Review stored articles without fetching

$ python main.py --no-fetch -f id,title,feed_name
[
  {"id": 1, "title": "Iran students stage first large anti-government protests...", "feed_name": "BBC News"},
  {"id": 79, "title": "韩国二次电池技术水平被中国反超", "feed_name": "联合早报 中国"},
  {"id": 117, "title": "忍无可忍Ilya宫斗奥特曼微软CTO爆内幕...", "feed_name": "36氪 热榜"},
  ...
]

Generate AI summaries for specific articles

$ python main.py --digest 1,79,117
[
  {
    "id": 1,
    "title": "Iran students stage first large anti-government protests since deadly crackdown",
    "url": "https://www.bbc.com/news/articles/...",
    "summary": "Iranian students have held large-scale anti-government protests across multiple cities, marking the first such demonstrations since a deadly crackdown last month. Protesters chanted anti-regime slogans, with clashes reported between demonstrators and government supporters."
  },
  {
    "id": 79,
    "title": "韩国二次电池技术水平被中国反超",
    "url": "https://www.zaobao.com/news/china/story20260222-8614291",
    "summary": "韩国官方报告指出中国在二次电池技术领域已反超韩国2024年技术水平评估显示中国领先韩国0.2年,且中国追赶美国的势头明显。"
  },
  {
    "id": 117,
    "title": "忍无可忍Ilya宫斗奥特曼微软CTO爆内幕全因嫉妒下属太优秀",
    "url": "https://www.36kr.com/p/3693861726826112",
    "summary": "该文章描述了OpenAI内部的权力斗争事件称微软CTO披露首席科学家Ilya因嫉妒下属取得突破联合董事会罢免了CEO奥特曼引发高管集体离职。"
  }
]

Output

Default output (JSON array to stdout):

[
  {"id": 1, "title": "Article Title", "url": "https://example.com/article"},
  {"id": 2, "title": "Another Article", "url": "https://example.com/other"}
]

Digest mode (--digest):

[
  {"id": 1, "title": "Article Title", "url": "https://example.com/article", "summary": "AI-generated summary..."},
  {"id": 3, "title": "Another Article", "url": "https://example.com/other", "summary": "AI-generated summary..."}
]

Database

Articles are stored in news_digest.db (SQLite) in the current directory by default. The database is created automatically on first run. Articles older than retention_days are purged at the start of each fetch run. Duplicate URLs are ignored via a UNIQUE constraint.
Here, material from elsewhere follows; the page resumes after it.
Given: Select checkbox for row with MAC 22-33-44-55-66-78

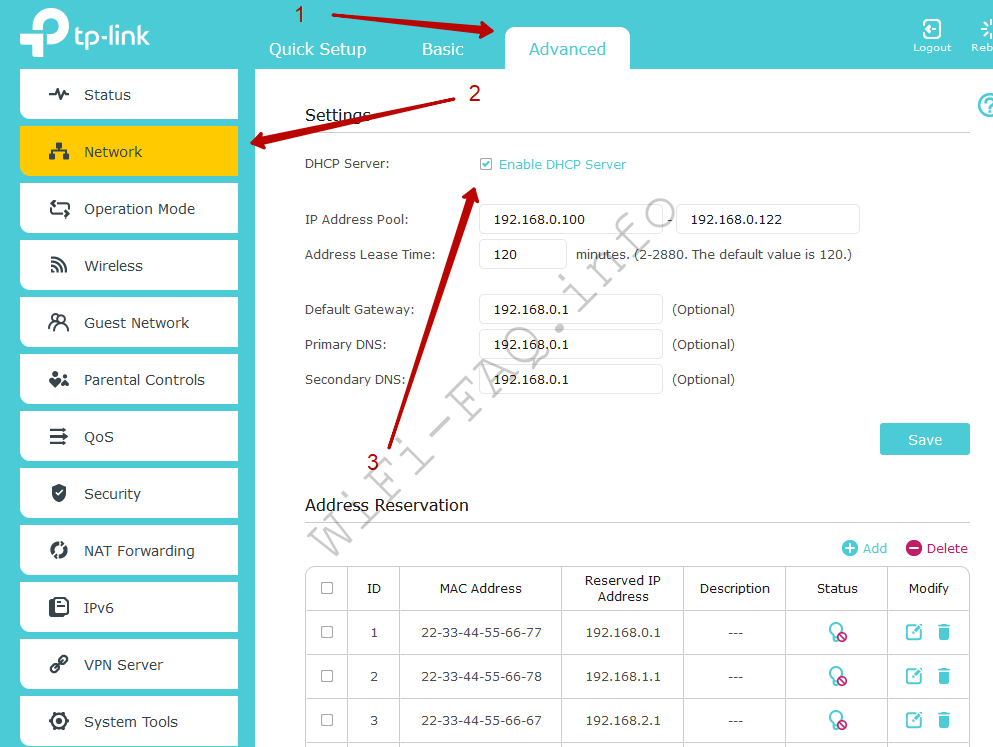Looking at the screenshot, I should tap(327, 676).
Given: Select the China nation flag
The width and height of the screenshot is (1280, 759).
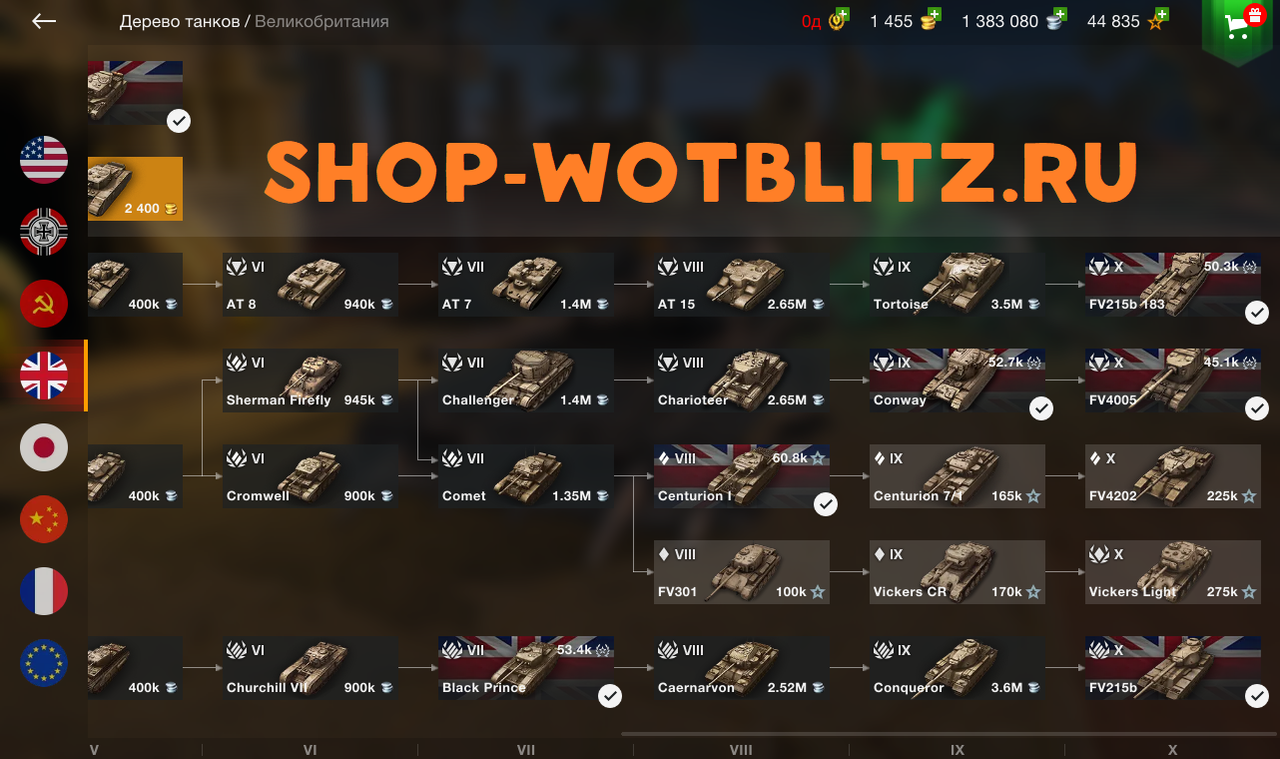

Each article stores metadata from the RSS feed (title, description, published date, author, etc.) plus the full article content fetched from the article URL. Content is extracted as plain text using BeautifulSoup. Some sites (e.g. paywalled or bot-protected) may return 403 errors — in those cases the content field is left empty and the RSS description is used as a fallback for summaries.